Landa soon moved to Florida where she opened a practice — a franchisee of BodyLogicMD — in Orlando. BodyLogicMD’s affiliated physicians integrate bioidentical hormone therapy with nutrition and fitness for those suffering from hormone imbalance. Eighteen months ago, she became chief medical officer for the parent organization, serving as the voice of BodyLogicMD with responsibility for maintaining training and education standards among all its affiliated physicians.

“We spend so little time on nutrition, which is shocking, because I look at food as medicine, and I’m constantly re-training people how to eat, and it makes a huge difference to their lives as to how they feel, and their health,” Landa explains. “This is a revolutionary, new paradigm in medicine. And really, when most doctors hear about it, they’re fascinated. They say, ‘This is exactly what I went to medical school for.’”

The Sex Drive Solution for Women

Landa’s experiences, both professional and personal, have led to a soon-to-be-published book. (Atlantic Publishing Group Inc., January 31, 2012), is based not just on Landa’s early career frustration as an OB-GYN unable to help women suffering from a reduced sex drive, but her own experience as well.

“When I was about 28 and fairly newly married, I felt like I had no sex drive anymore,” Landa recalls. “Why at 28 would I lose my sex drive? And I didn’t have kids yet, so I had everything going for me, and I should have had a good sex drive, but I didn’t.”

She embarked on a study of what causes reduced sex drive, and learning about the negative impact of birth control pills, as well as the interactions between stress hormones and other hormones.

“I’ve worked hard in my own life to cultivate my sex drive, and I want women to know it’s something you can succeed in if you’re willing to make an effort,” she says.

Active, rewarding lifestyle

Landa says she counsels patients on the need for balance in their lives, and she makes it a point to walk the walk in her own life. She monitors her time well, and maintains a solid fitness routine, often training for half marathons and triathlons. She also enjoys wakeboarding — water skiing on a board — and works out several mornings a week with a personal trainer. She also spends quality time with her husband and two children, ages 12 and 10.

Focusing on preventive medicine means there are few, if any, emergencies, so Landa finds she’s better balanced now that she no longer has to take emergency calls. She adds that the most rewarding aspect of her practice is being able to change someone’s life.
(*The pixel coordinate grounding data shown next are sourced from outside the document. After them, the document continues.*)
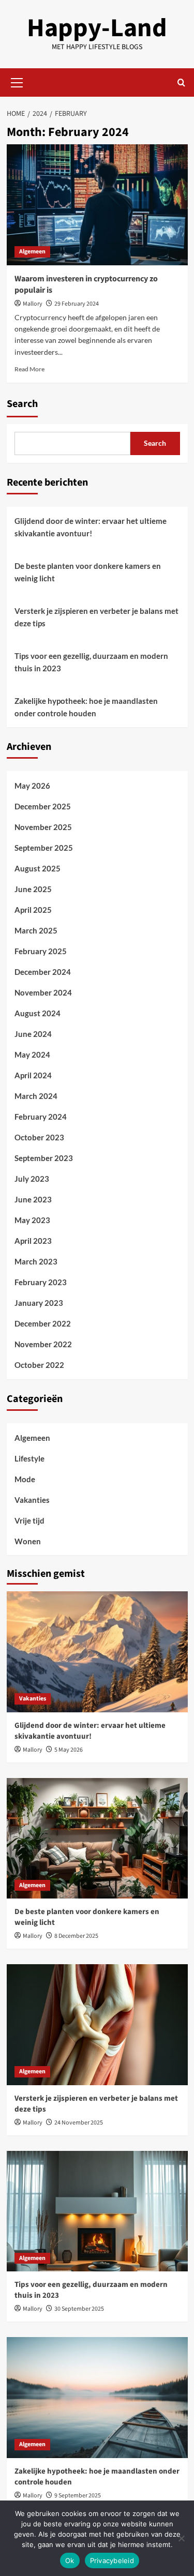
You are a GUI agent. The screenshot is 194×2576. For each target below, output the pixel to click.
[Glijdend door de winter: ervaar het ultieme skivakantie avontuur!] (97, 1651)
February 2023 (40, 1282)
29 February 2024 (76, 303)
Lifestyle (29, 1458)
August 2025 (37, 868)
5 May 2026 (68, 1749)
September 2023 (43, 1158)
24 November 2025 (78, 2122)
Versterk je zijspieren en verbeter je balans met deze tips (96, 617)
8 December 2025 (76, 1936)
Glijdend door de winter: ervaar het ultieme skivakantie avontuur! (90, 527)
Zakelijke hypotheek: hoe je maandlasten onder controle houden (86, 707)
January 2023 (38, 1302)
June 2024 (33, 1033)
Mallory (32, 303)
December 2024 (42, 971)
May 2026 (32, 785)
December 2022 (42, 1323)
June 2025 (33, 889)
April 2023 (33, 1240)
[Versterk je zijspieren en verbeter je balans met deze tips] (97, 2024)
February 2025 (40, 951)
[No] (181, 2538)
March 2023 (35, 1261)
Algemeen (32, 251)
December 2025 (42, 806)
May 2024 (32, 1054)
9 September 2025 (77, 2495)
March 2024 (35, 1096)
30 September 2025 (79, 2308)
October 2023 (39, 1137)
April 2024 (33, 1075)
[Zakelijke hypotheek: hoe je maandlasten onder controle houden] (97, 2397)
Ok (69, 2560)
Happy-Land (97, 28)
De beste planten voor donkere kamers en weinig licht (87, 572)
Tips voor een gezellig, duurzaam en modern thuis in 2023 (91, 662)
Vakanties (32, 1499)
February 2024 (40, 1116)
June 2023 (33, 1199)
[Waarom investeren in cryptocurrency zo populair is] (97, 204)
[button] (17, 81)
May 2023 (32, 1220)
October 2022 (39, 1364)
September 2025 (43, 847)
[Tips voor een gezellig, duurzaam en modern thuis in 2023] (97, 2211)
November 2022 (43, 1344)
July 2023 (31, 1178)
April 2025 (33, 909)
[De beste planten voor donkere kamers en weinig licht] (97, 1838)
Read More (29, 369)
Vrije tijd (29, 1520)
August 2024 (37, 1013)
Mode (24, 1479)
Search (22, 404)
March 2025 (35, 930)
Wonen (27, 1541)
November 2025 (43, 827)
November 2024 (43, 992)
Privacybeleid (112, 2560)
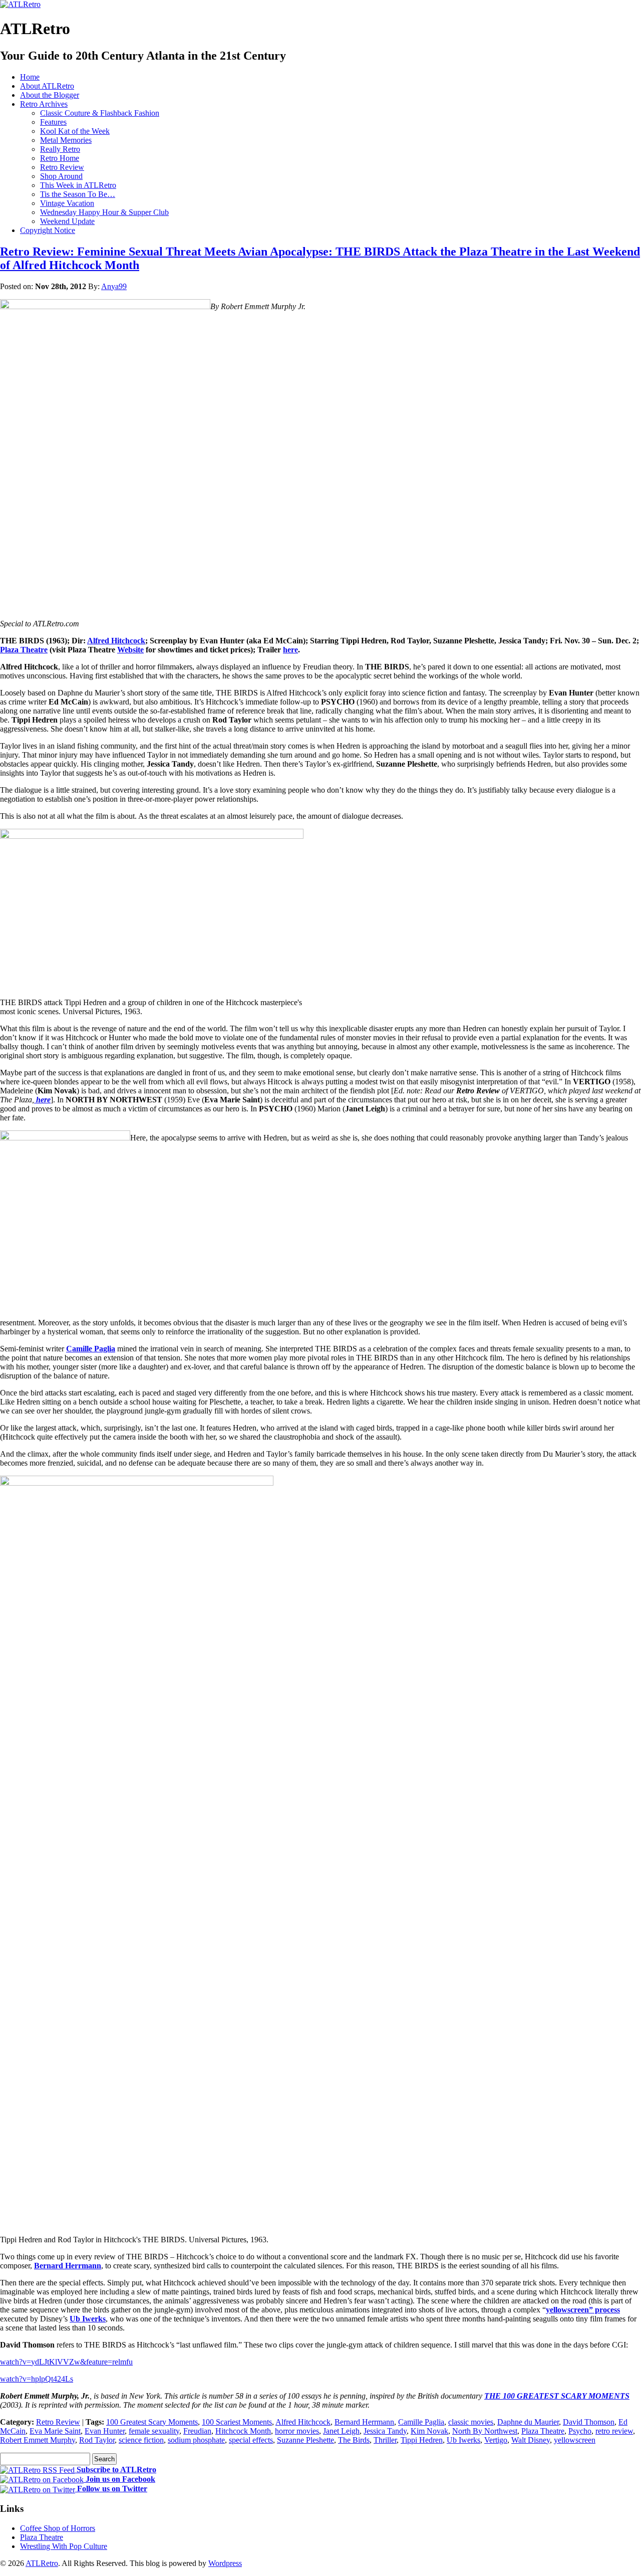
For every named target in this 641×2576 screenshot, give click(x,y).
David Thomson (588, 2422)
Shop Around (61, 176)
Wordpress (225, 2563)
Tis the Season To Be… (77, 194)
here (42, 1099)
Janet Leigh (341, 2431)
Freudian (197, 2431)
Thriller (385, 2440)
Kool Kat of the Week (75, 131)
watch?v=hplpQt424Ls (36, 2379)
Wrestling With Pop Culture (63, 2546)
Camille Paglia (90, 1348)
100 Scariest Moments (237, 2422)
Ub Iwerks (88, 2318)
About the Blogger (49, 95)
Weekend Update (67, 221)
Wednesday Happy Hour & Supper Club (104, 212)
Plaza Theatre (542, 2431)
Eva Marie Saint (55, 2431)
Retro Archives (44, 104)
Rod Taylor (97, 2440)
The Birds (354, 2440)
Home (30, 77)
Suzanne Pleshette (305, 2440)
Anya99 (114, 286)
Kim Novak (429, 2431)
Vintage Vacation (67, 203)
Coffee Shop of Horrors (57, 2528)
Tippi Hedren (422, 2440)
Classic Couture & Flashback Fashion (99, 113)
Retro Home (59, 158)
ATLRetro (42, 2563)
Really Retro (60, 149)
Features (53, 122)
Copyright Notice (47, 230)
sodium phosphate (196, 2440)
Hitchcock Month (243, 2431)
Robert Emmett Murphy (37, 2440)
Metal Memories (66, 140)
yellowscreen (574, 2440)
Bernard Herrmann (67, 2265)
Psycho (579, 2431)
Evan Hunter (105, 2431)
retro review (614, 2431)
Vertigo (495, 2440)
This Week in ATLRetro (78, 185)
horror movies (297, 2431)
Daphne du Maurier (528, 2422)
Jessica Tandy (385, 2431)
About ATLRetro (47, 86)
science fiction (141, 2440)
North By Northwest (484, 2431)
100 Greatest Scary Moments (152, 2422)
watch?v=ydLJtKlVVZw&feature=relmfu (66, 2362)
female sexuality (154, 2431)
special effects (251, 2440)
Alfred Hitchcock (303, 2422)
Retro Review (62, 167)
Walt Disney (530, 2440)
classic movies (470, 2422)
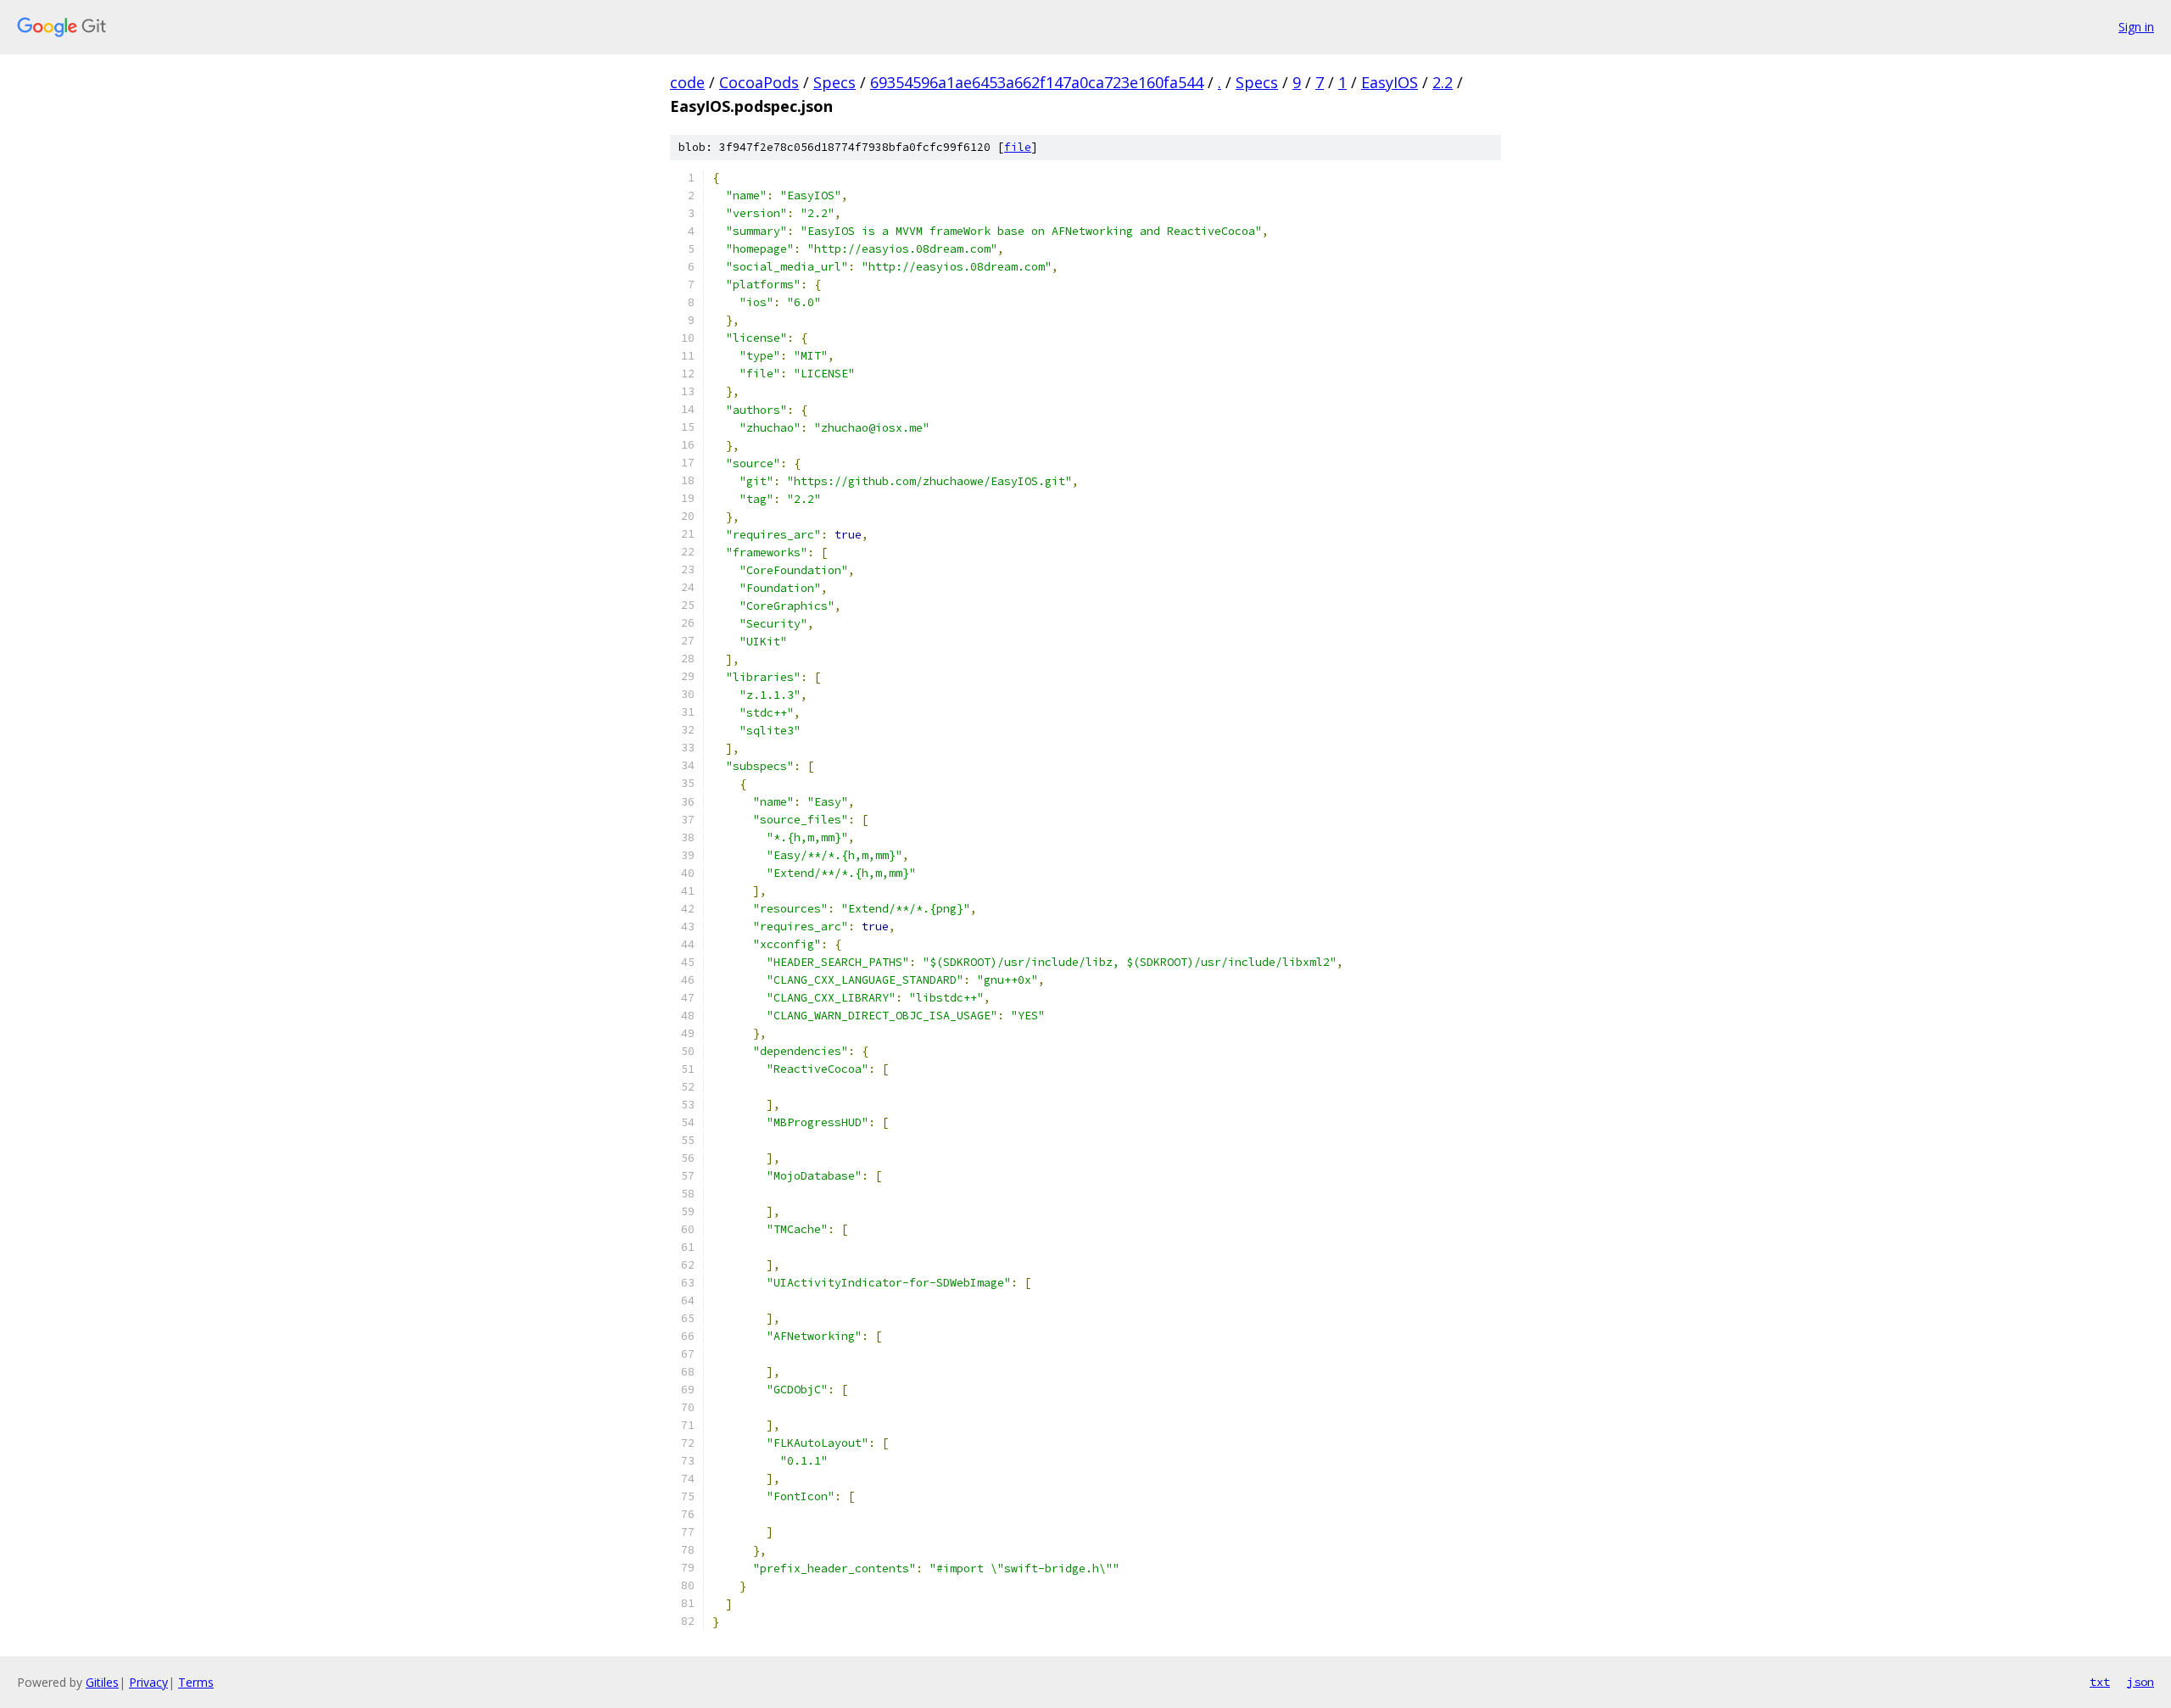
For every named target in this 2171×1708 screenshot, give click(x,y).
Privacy (148, 1682)
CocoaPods (759, 82)
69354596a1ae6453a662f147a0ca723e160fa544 (1036, 82)
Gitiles (102, 1682)
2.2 (1442, 82)
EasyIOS (1389, 82)
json (2140, 1681)
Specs (834, 82)
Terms (196, 1682)
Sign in (2136, 27)
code (687, 82)
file (1017, 147)
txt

“Delivering somebody’s baby was a very gratifying experience, and you play such a big role in their life in doing that,” she says. “But believe it or not, it’s amazing that I found something that I can have just as big an impact, if not bigger, on patients, and still feel the same overwhelming gratitude from them; that I had such a big role in changing the course of their life. And the best thing a patient can tell me is, you saved my life.”